The surrogate mother of the twins, 21-year-old Thai woman Pattaramon Chanbua, said she applied for Australian citizenship for Gammy because she wanted to safeguard his future, not because she wanted to travel to Australia.
Now Gammy has been granted citizenship he is also eligible for an Australian passport, although that is a separate process that has not begun.
It is unclear whether he could also be eligible for Australian welfare benefits.
Gammy turned one on December 23 last year, and has been undergoing treatment for a hole in his heart.
His family recently moved into a new home in Chonburi, 90 kilometres south of Bangkok, which was purchased from donated funds.

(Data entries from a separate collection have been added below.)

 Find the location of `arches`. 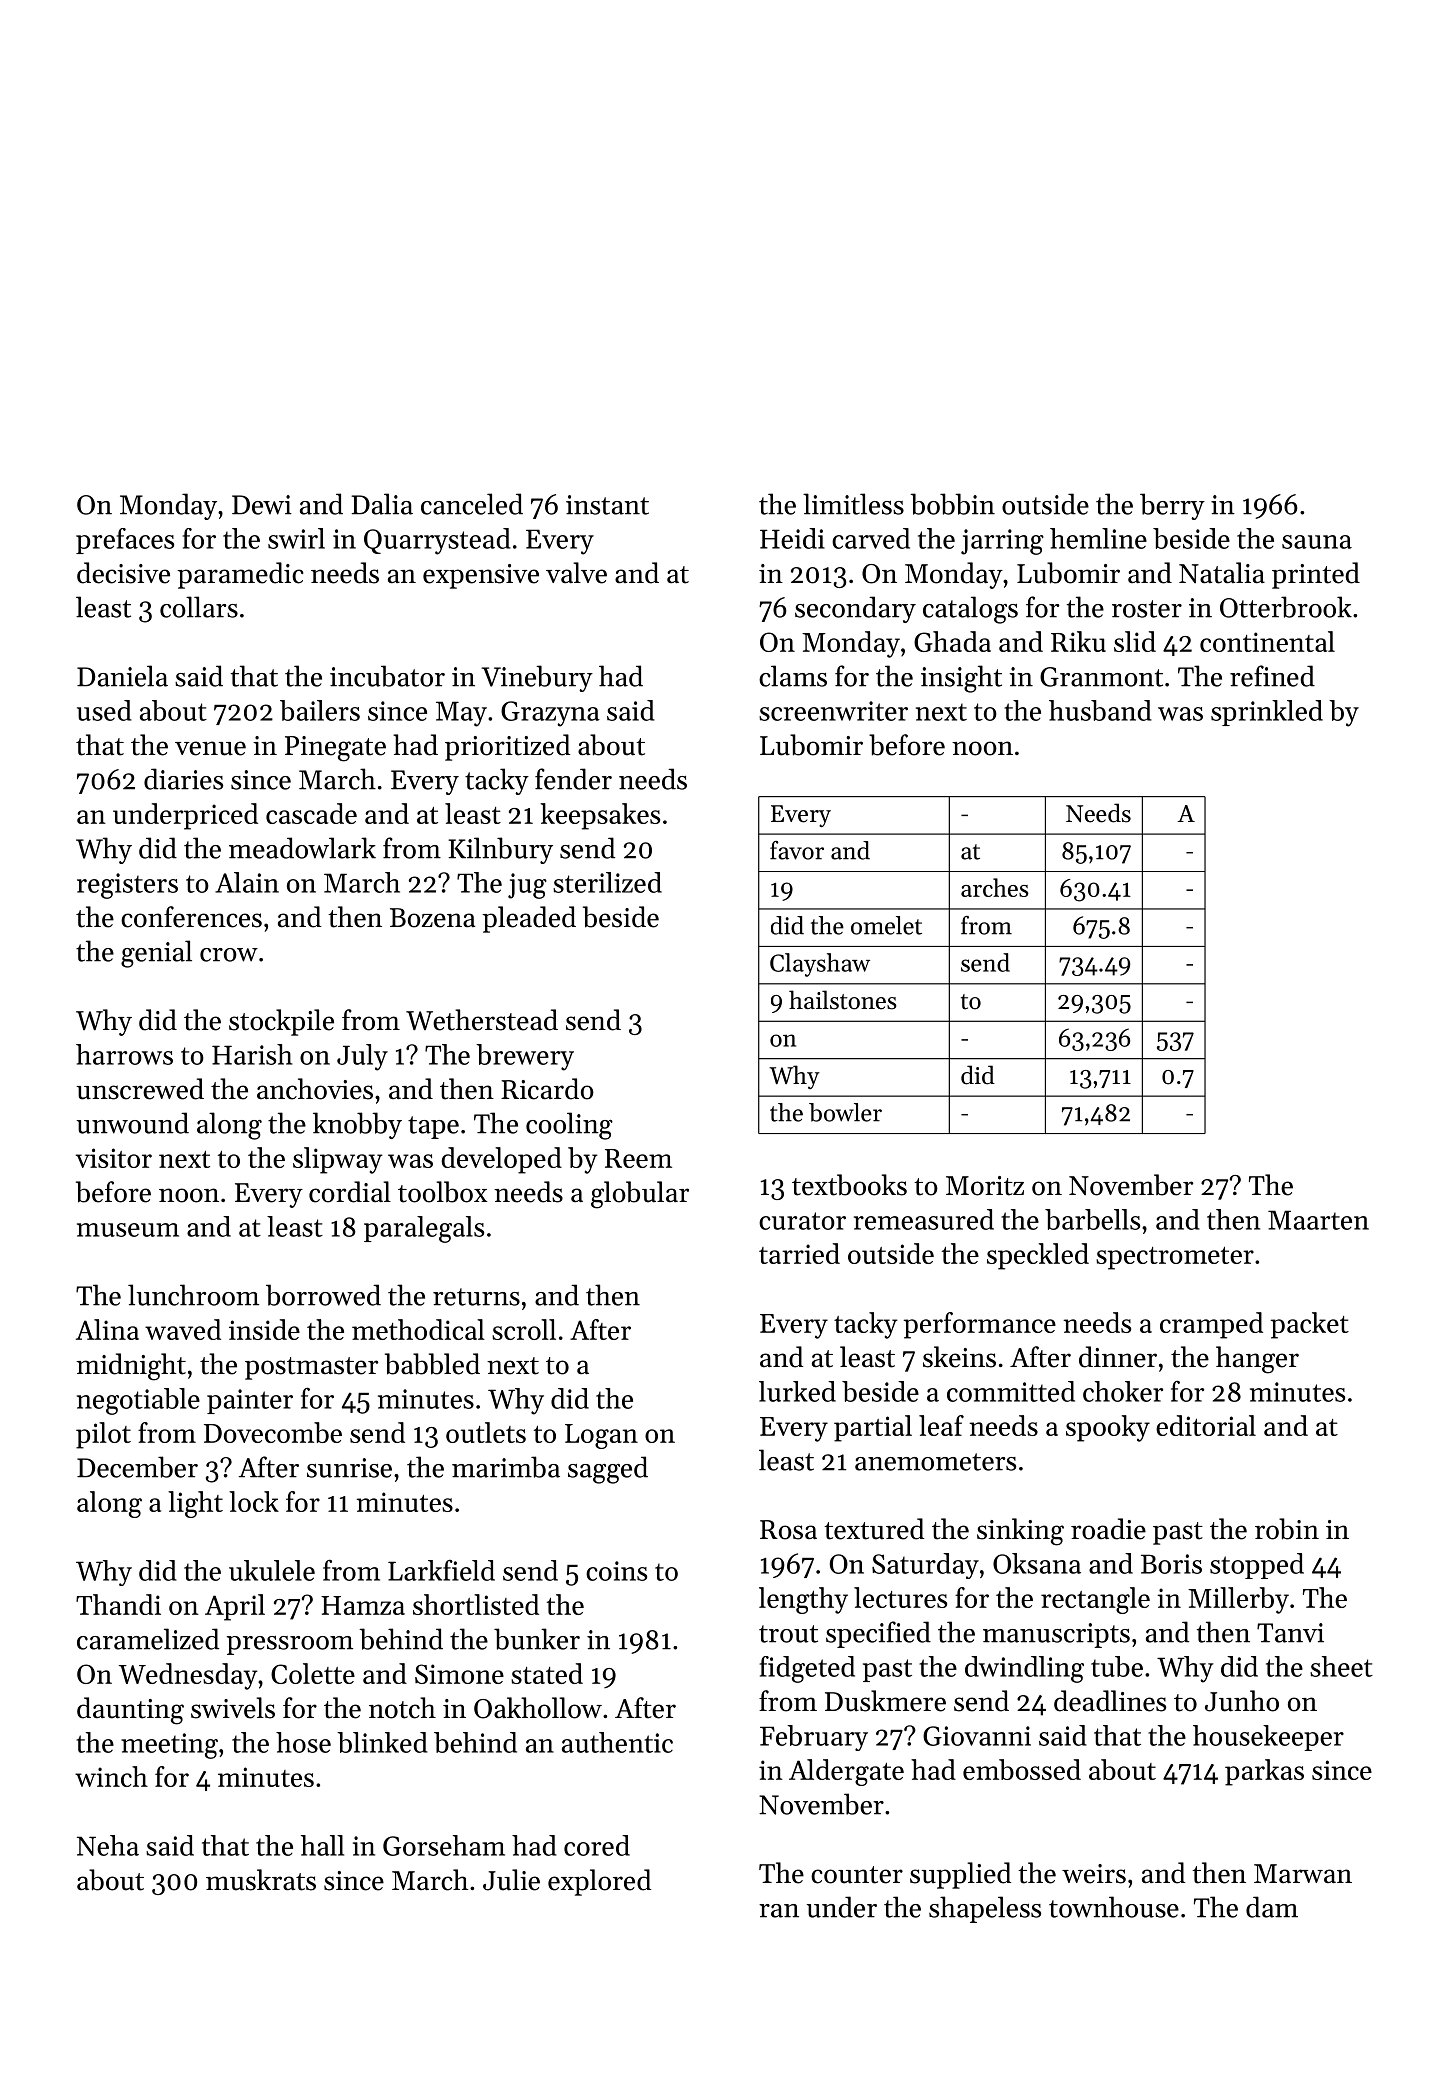

arches is located at coordinates (995, 887).
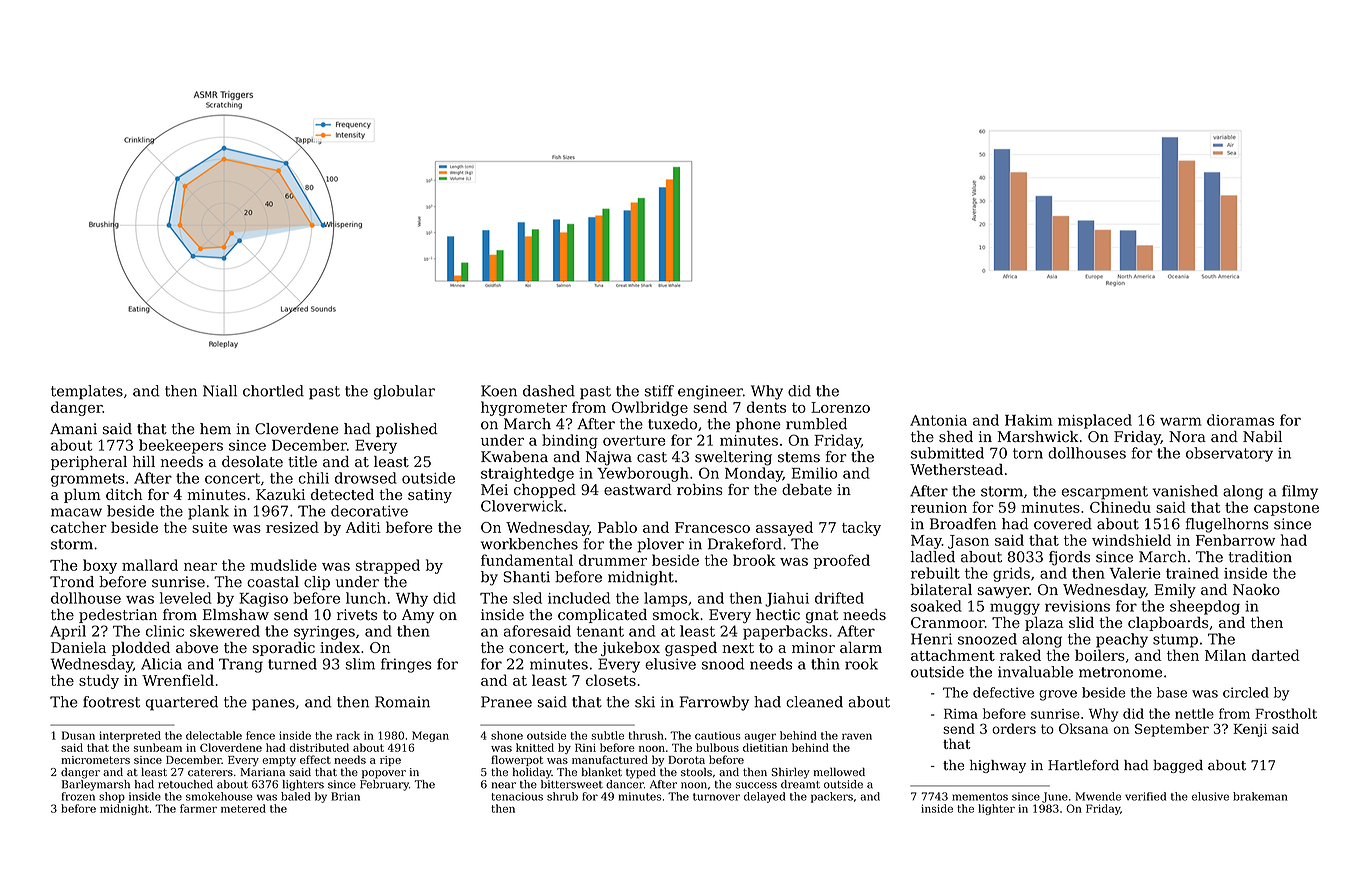 The image size is (1372, 887). Describe the element at coordinates (1227, 525) in the screenshot. I see `flugelhorns` at that location.
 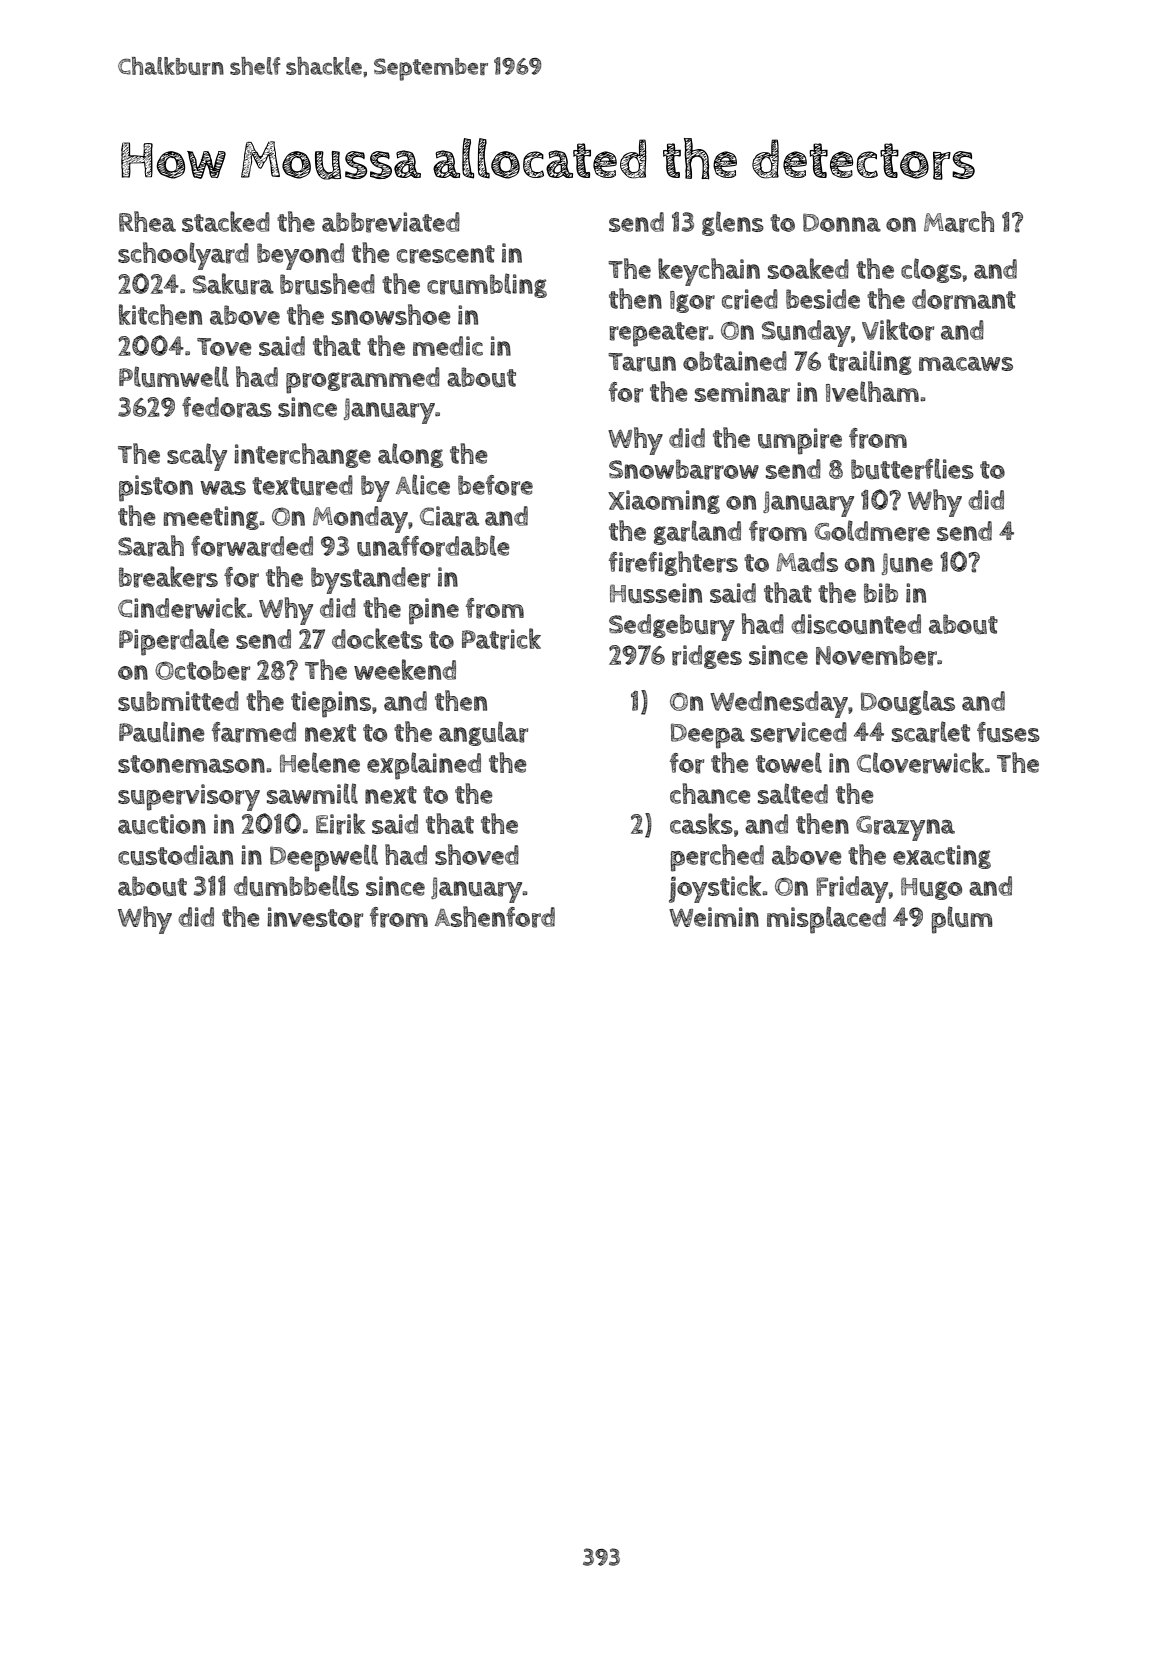 I want to click on scaly, so click(x=197, y=457).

More than $240,000 was raised after Baby Gammy’s plight became public.
The Farnells were heavily criticised last year for leaving one infant behind, prompting robust discussion about laws and regulations surrounding international surrogacy arrangements.
The Department for Child Protection began proceedings in the Family Court after it was revealed David Farnell, 56, had 22 child sex convictions, including indecent dealing with young girls.
The Farnell family retained custody of Pipah, subject to strict court conditions.